» Exercise inputs

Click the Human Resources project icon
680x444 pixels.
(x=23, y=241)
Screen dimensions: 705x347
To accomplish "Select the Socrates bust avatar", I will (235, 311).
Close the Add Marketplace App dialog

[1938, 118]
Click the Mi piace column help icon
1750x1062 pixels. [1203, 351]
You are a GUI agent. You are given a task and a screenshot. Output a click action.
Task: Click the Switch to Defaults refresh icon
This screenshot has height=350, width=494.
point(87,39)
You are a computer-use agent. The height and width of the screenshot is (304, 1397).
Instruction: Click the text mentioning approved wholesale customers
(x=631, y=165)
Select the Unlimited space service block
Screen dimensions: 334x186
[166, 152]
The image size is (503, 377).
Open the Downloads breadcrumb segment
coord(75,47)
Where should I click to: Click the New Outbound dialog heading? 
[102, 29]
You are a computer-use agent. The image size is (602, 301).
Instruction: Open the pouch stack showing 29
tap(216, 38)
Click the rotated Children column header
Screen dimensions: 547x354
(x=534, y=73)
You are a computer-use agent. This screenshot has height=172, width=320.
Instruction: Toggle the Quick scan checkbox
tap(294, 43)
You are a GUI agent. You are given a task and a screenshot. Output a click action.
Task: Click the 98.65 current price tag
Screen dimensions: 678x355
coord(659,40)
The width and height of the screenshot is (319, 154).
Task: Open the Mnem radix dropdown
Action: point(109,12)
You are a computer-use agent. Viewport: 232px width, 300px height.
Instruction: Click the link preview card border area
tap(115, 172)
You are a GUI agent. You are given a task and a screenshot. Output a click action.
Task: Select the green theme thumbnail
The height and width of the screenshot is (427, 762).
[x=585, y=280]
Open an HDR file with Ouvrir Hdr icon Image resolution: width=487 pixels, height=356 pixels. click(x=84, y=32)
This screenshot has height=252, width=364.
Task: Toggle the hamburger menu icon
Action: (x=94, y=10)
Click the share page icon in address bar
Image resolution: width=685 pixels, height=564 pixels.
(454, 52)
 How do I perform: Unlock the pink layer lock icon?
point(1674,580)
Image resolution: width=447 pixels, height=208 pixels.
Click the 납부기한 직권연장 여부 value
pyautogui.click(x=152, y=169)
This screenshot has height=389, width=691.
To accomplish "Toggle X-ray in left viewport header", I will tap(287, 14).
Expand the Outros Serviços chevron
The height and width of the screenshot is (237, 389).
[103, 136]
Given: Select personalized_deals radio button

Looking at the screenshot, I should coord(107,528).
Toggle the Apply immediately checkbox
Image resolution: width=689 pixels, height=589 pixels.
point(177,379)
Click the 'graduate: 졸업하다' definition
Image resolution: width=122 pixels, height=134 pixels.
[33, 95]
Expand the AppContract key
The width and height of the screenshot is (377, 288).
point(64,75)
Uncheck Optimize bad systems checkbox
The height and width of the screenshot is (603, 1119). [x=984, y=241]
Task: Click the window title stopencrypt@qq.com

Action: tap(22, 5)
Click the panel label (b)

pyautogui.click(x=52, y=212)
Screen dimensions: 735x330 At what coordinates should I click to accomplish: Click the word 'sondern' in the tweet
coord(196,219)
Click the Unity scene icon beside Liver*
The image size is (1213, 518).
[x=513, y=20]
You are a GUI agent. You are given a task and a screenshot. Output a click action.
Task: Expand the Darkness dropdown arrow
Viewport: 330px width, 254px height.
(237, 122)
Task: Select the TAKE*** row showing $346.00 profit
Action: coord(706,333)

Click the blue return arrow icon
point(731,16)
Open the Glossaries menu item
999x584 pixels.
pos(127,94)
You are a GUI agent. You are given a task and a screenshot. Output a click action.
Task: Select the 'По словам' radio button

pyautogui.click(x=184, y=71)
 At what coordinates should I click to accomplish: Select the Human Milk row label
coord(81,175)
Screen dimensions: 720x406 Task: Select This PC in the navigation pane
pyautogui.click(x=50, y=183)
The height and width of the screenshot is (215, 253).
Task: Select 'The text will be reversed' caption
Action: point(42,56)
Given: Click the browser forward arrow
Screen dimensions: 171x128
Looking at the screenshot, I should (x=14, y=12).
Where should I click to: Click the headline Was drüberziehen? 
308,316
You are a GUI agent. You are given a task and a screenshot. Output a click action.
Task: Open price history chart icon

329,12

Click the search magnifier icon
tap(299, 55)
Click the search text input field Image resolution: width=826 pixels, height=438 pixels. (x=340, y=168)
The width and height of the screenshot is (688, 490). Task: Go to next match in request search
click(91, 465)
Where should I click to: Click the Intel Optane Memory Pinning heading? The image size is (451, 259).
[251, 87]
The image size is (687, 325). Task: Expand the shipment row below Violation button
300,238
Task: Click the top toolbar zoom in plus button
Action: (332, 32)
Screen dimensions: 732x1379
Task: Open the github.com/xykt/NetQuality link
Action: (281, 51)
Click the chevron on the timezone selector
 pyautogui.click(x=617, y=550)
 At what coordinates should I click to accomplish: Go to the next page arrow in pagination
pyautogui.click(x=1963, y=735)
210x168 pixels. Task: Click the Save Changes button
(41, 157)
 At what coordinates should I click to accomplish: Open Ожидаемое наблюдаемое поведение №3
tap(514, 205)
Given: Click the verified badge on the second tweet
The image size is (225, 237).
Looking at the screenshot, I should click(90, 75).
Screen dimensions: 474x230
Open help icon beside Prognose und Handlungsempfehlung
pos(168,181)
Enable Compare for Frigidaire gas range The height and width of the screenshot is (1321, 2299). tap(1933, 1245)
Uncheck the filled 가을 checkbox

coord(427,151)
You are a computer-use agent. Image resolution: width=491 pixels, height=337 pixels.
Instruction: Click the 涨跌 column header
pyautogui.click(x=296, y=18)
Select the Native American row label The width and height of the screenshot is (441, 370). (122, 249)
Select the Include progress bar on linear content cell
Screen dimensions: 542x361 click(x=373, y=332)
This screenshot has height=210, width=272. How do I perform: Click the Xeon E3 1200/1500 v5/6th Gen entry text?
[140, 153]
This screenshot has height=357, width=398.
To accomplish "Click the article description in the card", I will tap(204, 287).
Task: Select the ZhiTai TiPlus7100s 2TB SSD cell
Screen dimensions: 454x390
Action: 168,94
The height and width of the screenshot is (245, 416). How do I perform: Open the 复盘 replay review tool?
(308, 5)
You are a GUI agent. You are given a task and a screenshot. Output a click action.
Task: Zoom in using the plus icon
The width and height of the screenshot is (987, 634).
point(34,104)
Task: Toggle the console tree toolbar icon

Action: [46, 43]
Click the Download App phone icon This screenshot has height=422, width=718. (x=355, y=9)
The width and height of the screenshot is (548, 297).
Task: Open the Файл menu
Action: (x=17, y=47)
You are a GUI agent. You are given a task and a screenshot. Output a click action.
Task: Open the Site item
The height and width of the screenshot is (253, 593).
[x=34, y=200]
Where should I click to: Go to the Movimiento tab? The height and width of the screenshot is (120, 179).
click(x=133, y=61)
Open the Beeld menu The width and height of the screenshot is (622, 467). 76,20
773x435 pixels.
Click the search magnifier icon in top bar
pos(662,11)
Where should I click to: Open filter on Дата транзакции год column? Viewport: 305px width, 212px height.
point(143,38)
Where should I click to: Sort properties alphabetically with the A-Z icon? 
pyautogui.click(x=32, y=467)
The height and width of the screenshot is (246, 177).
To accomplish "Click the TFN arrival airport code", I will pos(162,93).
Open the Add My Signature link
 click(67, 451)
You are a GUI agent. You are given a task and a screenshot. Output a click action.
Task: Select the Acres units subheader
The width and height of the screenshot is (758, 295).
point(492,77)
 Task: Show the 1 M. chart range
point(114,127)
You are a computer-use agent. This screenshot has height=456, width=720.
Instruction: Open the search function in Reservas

» Activity
Give back the material above in its entirety, with every word intact.

» Expected answer
Click the Human Resources project icon
680x444 pixels.
(x=23, y=241)
Screen dimensions: 705x347
To accomplish "Select the Socrates bust avatar", I will (235, 311).
Close the Add Marketplace App dialog

[1938, 118]
Click the Mi piace column help icon
1750x1062 pixels. [1203, 351]
You are a GUI agent. You are given a task and a screenshot. Output a click action.
Task: Click the Switch to Defaults refresh icon
This screenshot has height=350, width=494.
point(87,39)
You are a computer-use agent. The height and width of the screenshot is (304, 1397).
Instruction: Click the text mentioning approved wholesale customers
(x=631, y=165)
Select the Unlimited space service block
Screen dimensions: 334x186
[166, 152]
The image size is (503, 377).
Open the Downloads breadcrumb segment
coord(75,47)
Where should I click to: Click the New Outbound dialog heading? 
[102, 29]
You are a computer-use agent. The image size is (602, 301).
Instruction: Open the pouch stack showing 29
tap(216, 38)
Click the rotated Children column header
Screen dimensions: 547x354
(x=534, y=73)
You are a computer-use agent. This screenshot has height=172, width=320.
Instruction: Toggle the Quick scan checkbox
tap(294, 43)
You are a GUI agent. You are given a task and a screenshot. Output a click action.
Task: Click the 98.65 current price tag
Screen dimensions: 678x355
coord(659,40)
The width and height of the screenshot is (319, 154).
Task: Open the Mnem radix dropdown
Action: point(109,12)
You are a computer-use agent. Viewport: 232px width, 300px height.
Instruction: Click the link preview card border area
tap(115, 172)
You are a GUI agent. You are given a task and a screenshot. Output a click action.
Task: Select the green theme thumbnail
The height and width of the screenshot is (427, 762).
[x=585, y=280]
Open an HDR file with Ouvrir Hdr icon Image resolution: width=487 pixels, height=356 pixels. click(x=84, y=32)
This screenshot has height=252, width=364.
Task: Toggle the hamburger menu icon
Action: (x=94, y=10)
Click the share page icon in address bar
Image resolution: width=685 pixels, height=564 pixels.
(454, 52)
 How do I perform: Unlock the pink layer lock icon?
point(1674,580)
Image resolution: width=447 pixels, height=208 pixels.
Click the 납부기한 직권연장 여부 value
pyautogui.click(x=152, y=169)
This screenshot has height=389, width=691.
To accomplish "Toggle X-ray in left viewport header", I will tap(287, 14).
Expand the Outros Serviços chevron
The height and width of the screenshot is (237, 389).
[103, 136]
Given: Select personalized_deals radio button

Looking at the screenshot, I should coord(107,528).
Toggle the Apply immediately checkbox
Image resolution: width=689 pixels, height=589 pixels.
point(177,379)
Click the 'graduate: 졸업하다' definition
Image resolution: width=122 pixels, height=134 pixels.
[33, 95]
Expand the AppContract key
The width and height of the screenshot is (377, 288).
point(64,75)
Uncheck Optimize bad systems checkbox
The height and width of the screenshot is (603, 1119). [x=984, y=241]
Task: Click the window title stopencrypt@qq.com

Action: tap(22, 5)
Click the panel label (b)

pyautogui.click(x=52, y=212)
Screen dimensions: 735x330 At what coordinates should I click to accomplish: Click the word 'sondern' in the tweet
coord(196,219)
Click the Unity scene icon beside Liver*
The image size is (1213, 518).
[x=513, y=20]
You are a GUI agent. You are given a task and a screenshot. Output a click action.
Task: Expand the Darkness dropdown arrow
Viewport: 330px width, 254px height.
(237, 122)
Task: Select the TAKE*** row showing $346.00 profit
Action: coord(706,333)

Click the blue return arrow icon
point(731,16)
Open the Glossaries menu item
999x584 pixels.
pos(127,94)
You are a GUI agent. You are given a task and a screenshot. Output a click action.
Task: Select the 'По словам' radio button

pyautogui.click(x=184, y=71)
 At what coordinates should I click to accomplish: Select the Human Milk row label
coord(81,175)
Screen dimensions: 720x406 Task: Select This PC in the navigation pane
pyautogui.click(x=50, y=183)
The height and width of the screenshot is (215, 253).
Task: Select 'The text will be reversed' caption
Action: point(42,56)
Given: Click the browser forward arrow
Screen dimensions: 171x128
Looking at the screenshot, I should (x=14, y=12).
Where should I click to: Click the headline Was drüberziehen? 
308,316
You are a GUI agent. You are given a task and a screenshot. Output a click action.
Task: Open price history chart icon

329,12

Click the search magnifier icon
tap(299, 55)
Click the search text input field Image resolution: width=826 pixels, height=438 pixels. (x=340, y=168)
The width and height of the screenshot is (688, 490). Task: Go to next match in request search
click(91, 465)
Where should I click to: Click the Intel Optane Memory Pinning heading? The image size is (451, 259).
[251, 87]
The image size is (687, 325). Task: Expand the shipment row below Violation button
300,238
Task: Click the top toolbar zoom in plus button
Action: (332, 32)
Screen dimensions: 732x1379
Task: Open the github.com/xykt/NetQuality link
Action: (281, 51)
Click the chevron on the timezone selector
 pyautogui.click(x=617, y=550)
 At what coordinates should I click to accomplish: Go to the next page arrow in pagination
pyautogui.click(x=1963, y=735)
210x168 pixels. Task: Click the Save Changes button
(41, 157)
 At what coordinates should I click to accomplish: Open Ожидаемое наблюдаемое поведение №3
tap(514, 205)
Given: Click the verified badge on the second tweet
The image size is (225, 237).
Looking at the screenshot, I should click(90, 75).
Screen dimensions: 474x230
Open help icon beside Prognose und Handlungsempfehlung
pos(168,181)
Enable Compare for Frigidaire gas range The height and width of the screenshot is (1321, 2299). tap(1933, 1245)
Uncheck the filled 가을 checkbox

coord(427,151)
You are a computer-use agent. Image resolution: width=491 pixels, height=337 pixels.
Instruction: Click the 涨跌 column header
pyautogui.click(x=296, y=18)
Select the Native American row label The width and height of the screenshot is (441, 370). (122, 249)
Select the Include progress bar on linear content cell
Screen dimensions: 542x361 click(x=373, y=332)
This screenshot has height=210, width=272. How do I perform: Click the Xeon E3 1200/1500 v5/6th Gen entry text?
[140, 153]
This screenshot has height=357, width=398.
To accomplish "Click the article description in the card", I will tap(204, 287).
Task: Select the ZhiTai TiPlus7100s 2TB SSD cell
Screen dimensions: 454x390
Action: 168,94
The height and width of the screenshot is (245, 416). How do I perform: Open the 复盘 replay review tool?
(308, 5)
You are a GUI agent. You are given a task and a screenshot. Output a click action.
Task: Zoom in using the plus icon
The width and height of the screenshot is (987, 634).
point(34,104)
Task: Toggle the console tree toolbar icon

Action: [46, 43]
Click the Download App phone icon This screenshot has height=422, width=718. (x=355, y=9)
The width and height of the screenshot is (548, 297).
Task: Open the Файл menu
Action: (x=17, y=47)
You are a GUI agent. You are given a task and a screenshot. Output a click action.
Task: Open the Site item
The height and width of the screenshot is (253, 593).
[x=34, y=200]
Where should I click to: Go to the Movimiento tab? The height and width of the screenshot is (120, 179).
click(x=133, y=61)
Open the Beeld menu The width and height of the screenshot is (622, 467). 76,20
773x435 pixels.
Click the search magnifier icon in top bar
pos(662,11)
Where should I click to: Open filter on Дата транзакции год column? Viewport: 305px width, 212px height.
point(143,38)
Where should I click to: Sort properties alphabetically with the A-Z icon? 
pyautogui.click(x=32, y=467)
The height and width of the screenshot is (246, 177).
To accomplish "Click the TFN arrival airport code", I will pos(162,93).
Open the Add My Signature link
 click(67, 451)
You are a GUI agent. You are given a task and a screenshot. Output a click action.
Task: Select the Acres units subheader
The width and height of the screenshot is (758, 295).
point(492,77)
 Task: Show the 1 M. chart range
point(114,127)
You are a computer-use agent. This screenshot has height=456, width=720.
Instruction: Open the search function in Reservas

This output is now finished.